If the solar market is going to further progress, then First Solar is going to be a major factor in its success. First Solar has invested $775 million in technology and is now providing panels for as little as 40 cents a watt. This is roughly 15% less than Trina Sola Ltd. This means the US is making huge waves in the industry from a global perspective, considering China was confirmed the world’s largest producer of PV this year. China plans to invest in the installation of 150 GW of solar power by 2020, showing neither the Chinese or American solar markets plan to slow down anytime soon.
First Solar has been investing heavily over the last 5 years and has increased in efficiency by just under 50%, whilst minimizing the company’s manufacturing costs. The company will also be releasing two new products in 2017 and 2019, which will include ideas inspired by flat-screen televisions: To use larger equipment to make larger units and in turn reduce costs.
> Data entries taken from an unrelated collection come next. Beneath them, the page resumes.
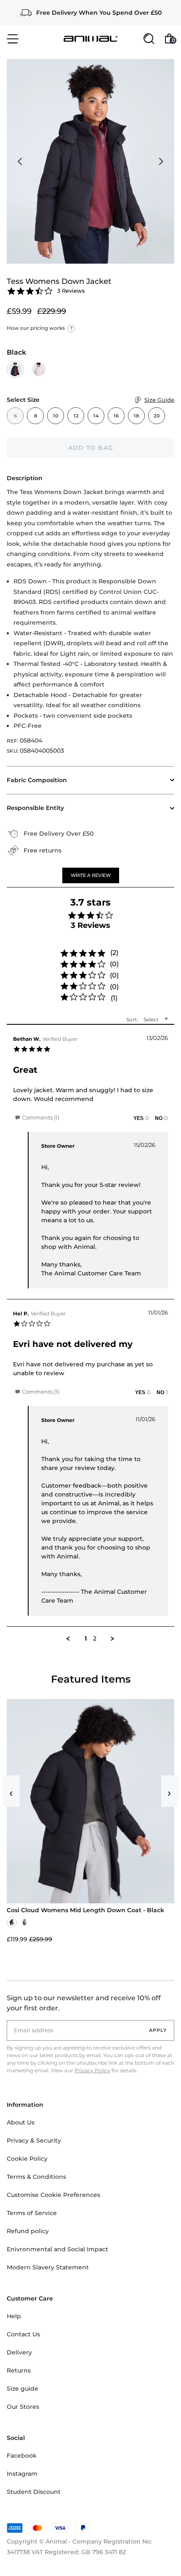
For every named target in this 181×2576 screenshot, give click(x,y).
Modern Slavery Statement (48, 2267)
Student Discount (34, 2492)
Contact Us (23, 2334)
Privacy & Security (34, 2140)
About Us (21, 2122)
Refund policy (28, 2231)
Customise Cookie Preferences (53, 2195)
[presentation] (20, 161)
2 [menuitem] (94, 1638)
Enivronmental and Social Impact (57, 2249)
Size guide (22, 2388)
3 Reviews (71, 290)
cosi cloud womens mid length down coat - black (85, 1910)
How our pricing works (39, 328)
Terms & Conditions (36, 2177)
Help (14, 2316)
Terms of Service (32, 2213)
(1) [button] (114, 998)
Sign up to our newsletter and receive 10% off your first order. (84, 2003)
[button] (90, 875)
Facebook (22, 2455)
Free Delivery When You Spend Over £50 (99, 12)
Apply (158, 2030)
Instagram (22, 2473)
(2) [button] (114, 953)
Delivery (19, 2352)
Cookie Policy (27, 2158)
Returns (19, 2370)
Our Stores (23, 2406)
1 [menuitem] (86, 1638)
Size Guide (159, 399)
Solar PV installation in the US is increasing and doing so rapidly, with figures sitting at 30,000 installations in 2006 and a prediction of 3,800,000 installed homes by 2020. With the new SunShot Initiative (Orange Button Programme), the US can now offer the community competitive solar costs and have solar businesses and professionals share market knowledge, allowing them to venture into growing markets and access industry information. This initiative will not only improve costs, but also companies will feel encouraged to offer better performance and service to the community. In April this year, San Francisco implemented mandatory solar friendly roofing on all new builds, in an effort to work towards the city’s huge solar plans and were the first major US city to make this decision.